▶ [INSTRUCTION]: From the text on social metacognition, copy word for word the stretch that opens with the words "Social metacognition can include ideas" and closes with "as interpersonal relationships.".

Social metacognition can include ideas and perceptions that relate to social cognition. Additionally, social metacognition can include judging the cognition of others, such as judging the perceptions and emotional states of others. [34] This is in part because the process of judging others is similar to judging the self. [34] However, individuals have less information about the people they are judging; therefore, judging others tends to be more inaccurate; an effect called the fundamental attribution error. [34] [35] Having similar cognitions can buffer against this inaccuracy and can be helpful for teams or organizations, as well as interpersonal relationships.

Social metacognition and the self concept

An example of the interaction between social metacognition and self-concept can be found in examining implicit theories about the self. Implicit theories can cover a wide range of constructs about how the self operates, but two are especially relevant here; entity theory and incrementalist theory. [36] Entity theory proposes that an individual's self-attributes and abilities are fixed and stable, while incrementalist theory proposes that these same constructs can be changed through effort and experience. Entity theorists are susceptible to learned helplessness because they may feel that circumstances are outside their control (i.e. there's nothing that could have been done to make things better), thus they may give up easily. Incremental theorists react differently when faced with failure: they desire to master challenges, and therefore adopt a mastery-oriented pattern. They immediately began to consider various ways that they could approach the task differently, and they increase their efforts. Cultural beliefs can act on this as well. For example, a person who has accepted a cultural belief that memory loss is an unavoidable consequence of old age may avoid cognitively demanding tasks as they age, thus accelerating cognitive decline. [37] Similarly, a woman who is aware of the stereotype that purports that women are not good at mathematics may perform worse on tests of mathematical ability or avoid mathematics altogether. [38] These examples demonstrate that the metacognitive beliefs people hold about the self - which may be socially or culturally transmitted - can have important effects on persistence, performance, and motivation.

▶ [EXERCISE DATA]:
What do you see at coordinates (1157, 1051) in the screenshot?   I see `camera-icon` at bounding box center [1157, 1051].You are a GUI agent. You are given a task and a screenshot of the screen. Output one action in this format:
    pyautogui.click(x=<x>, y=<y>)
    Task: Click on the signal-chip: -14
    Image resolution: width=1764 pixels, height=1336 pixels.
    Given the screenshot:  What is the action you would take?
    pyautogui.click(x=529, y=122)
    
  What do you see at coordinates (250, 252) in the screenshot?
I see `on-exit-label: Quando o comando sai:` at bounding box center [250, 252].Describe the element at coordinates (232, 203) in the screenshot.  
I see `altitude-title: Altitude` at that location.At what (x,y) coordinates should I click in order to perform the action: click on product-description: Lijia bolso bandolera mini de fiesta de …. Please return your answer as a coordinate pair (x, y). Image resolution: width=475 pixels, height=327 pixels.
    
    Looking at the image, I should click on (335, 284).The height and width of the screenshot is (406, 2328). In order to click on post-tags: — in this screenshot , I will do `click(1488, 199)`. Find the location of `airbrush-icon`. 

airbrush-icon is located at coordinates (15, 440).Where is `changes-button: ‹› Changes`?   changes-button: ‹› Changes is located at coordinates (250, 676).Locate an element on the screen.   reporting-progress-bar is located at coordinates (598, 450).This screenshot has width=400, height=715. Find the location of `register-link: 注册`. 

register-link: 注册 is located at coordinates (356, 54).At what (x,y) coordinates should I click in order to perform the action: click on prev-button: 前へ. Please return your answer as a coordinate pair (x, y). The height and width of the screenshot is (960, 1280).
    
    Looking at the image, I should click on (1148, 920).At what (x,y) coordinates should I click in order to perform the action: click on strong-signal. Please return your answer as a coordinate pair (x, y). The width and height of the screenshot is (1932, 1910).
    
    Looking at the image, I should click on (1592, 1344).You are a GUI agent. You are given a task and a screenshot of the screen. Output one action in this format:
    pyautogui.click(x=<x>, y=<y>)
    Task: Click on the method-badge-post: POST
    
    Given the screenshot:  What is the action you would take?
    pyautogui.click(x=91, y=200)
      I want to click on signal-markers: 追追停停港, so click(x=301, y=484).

▶ [EXERCISE RESPONSE]:
Social metacognition can include ideas and perceptions that relate to social cognition. Additionally, social metacognition can include judging the cognition of others, such as judging the perceptions and emotional states of others. [34] This is in part because the process of judging others is similar to judging the self. [34] However, individuals have less information about the people they are judging; therefore, judging others tends to be more inaccurate; an effect called the fundamental attribution error. [34] [35] Having similar cognitions can buffer against this inaccuracy and can be helpful for teams or organizations, as well as interpersonal relationships.